__Angezeigter Text__.
Der militärisch-industrielle Komplex bildet das industrielle Rückgrat der US-Wirtschaft, mittlerweile beherrscht von einer Handvoll Großkonzerne. Faktisch ist die gesamte Rüstungsindustrie in der Hand von drei Konzernen. Sie sind zu groß und für das Pentagon zu wichtig, um sie betriebswirtschaftlichen Geboten zu unterwerfen. Obwohl privat, sind sie ein unverzichtbarer Bestandteil der US-Weltmacht; daher können sie frei von ökonomischen Zwängen munter drauflos akkumulieren. Der kapitalistischen Logik folgend sind komplexe Waffensysteme gewinnträchtiger als einfache. Zudem hatte es das hier agierende Kapital verstanden, das Kalkulationsmodell des »cost-plus« durchzusetzen, bei dem sich der Profit unabhängig von den Kosten bemißt. Die Kapitallogik verlangt ständig nach neuen Aufträgen – mit der Folge, daß militärisch effiziente Systeme, die noch geraume Zeit ihren Zweck erfüllen würden, vorzeitig durch noch effizientere abgelöst werden. Dies erklärt daß die Vereinigten Staaten über eine ultramoderne Luftwaffe und Marine verfügen, für die es weltweit keinen adäquaten Gegner gibt. Die Militärstrategie ist folglich auf dieses Geschäft hin orientiert, zumal das militärische Führungspersonal bei Pensionierung auf gut dotierte Posten in der Rüstungsindustrie wechselt. Folglich wird der Großteil des Militärhaushalts hochtechnologisch verausgabt, während die konventionellen Streitkräfte schlechter ausgestattet werden und an strategischer Relevanz verlieren. Hinzu kommt die von der Regierung Bush forcierte »Privatisierung des Krieges«, die Auslagerung einer Reihe von militärischen Aufgaben (Logistik, Systemwartung, Ausbildungsprogramme und viele andere) an Privatunternehmen.

Für politische Rechte und soziale Belange ist im militärischen Denken kein Platz. Auf Widersetzlichkeiten und soziale Auflehnung gegen das von ihnen aufgepfropfte Herrschaftsmodell reagieren die USA daher oft mit einer Mischung von Hilflosigkeit und Brutalität.

__Bereitgestellte Daten__.
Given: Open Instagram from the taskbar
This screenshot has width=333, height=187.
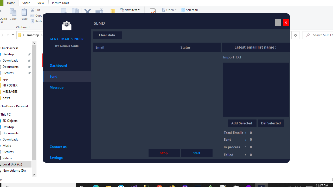Looking at the screenshot, I should 185,186.
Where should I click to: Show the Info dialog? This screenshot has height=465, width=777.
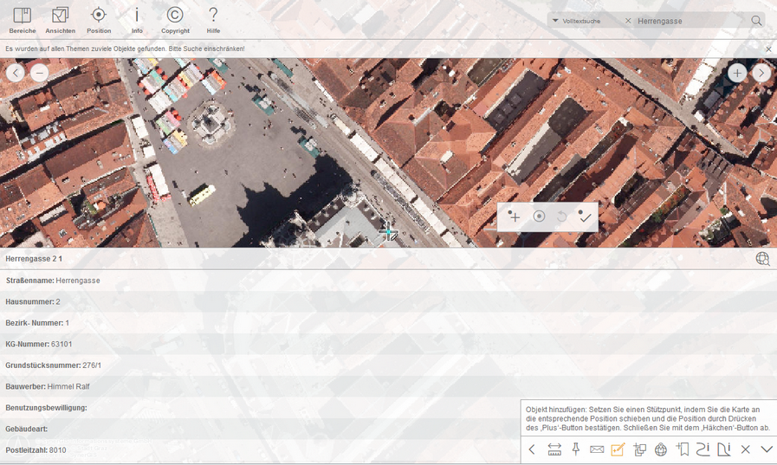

__Aufgabenliste__.
**1)** Nenne alle militärischen Aufgaben, die der Text über den militärisch-industriellen Komplex als Beispiele für die Auslagerung an Privatunternehmen ausdrücklich aufzählt.
**2)** Setze den Text über den militärisch-industriellen Komplex nach seinem letzten Satz fort.

__Ergebnisse__.
**1)** Logistik, Systemwartung, Ausbildungsprogramme

**2)**
Das Jahr 2008 wird wahrscheinlich als der Wendepunkt der US-Globalmacht in die Geschichte eingehen. Das Platzen der Finanzblase löste eine Weltwirtschaftskrise großen Ausmaßes aus; die Reproduktion des US-Herrschaftsapparates ist so auf Dauer nicht mehr aufrecht zu erhalten. Wie dramatisch die Lage ist, wird daran ersichtlich, daß nun eine neuerliche staatliche Schuldenaufnahme eingeleitet wurde, die nichts weiter zum Ziel hat, als die Banken und das gesamte Finanzwesen zu alimentieren; die industrielle Basis aber bleibt vernachlässigt. Da die herrschende Ideologie eine Rückkehr zu staatlicher Regulation verbietet und die US-amerikanischen Machteliten sich offenbar nun der Hoffnung hingeben, die Geldspritzen für die Banken würden neues Wachstums bewirken, ist absehbar, daß sich der Handlungshorizont der Globalmacht USA auf Profite im Finanzmarkt reduziert, auf Dauer hat diese Wirtschaftspolitik keine Perspektive.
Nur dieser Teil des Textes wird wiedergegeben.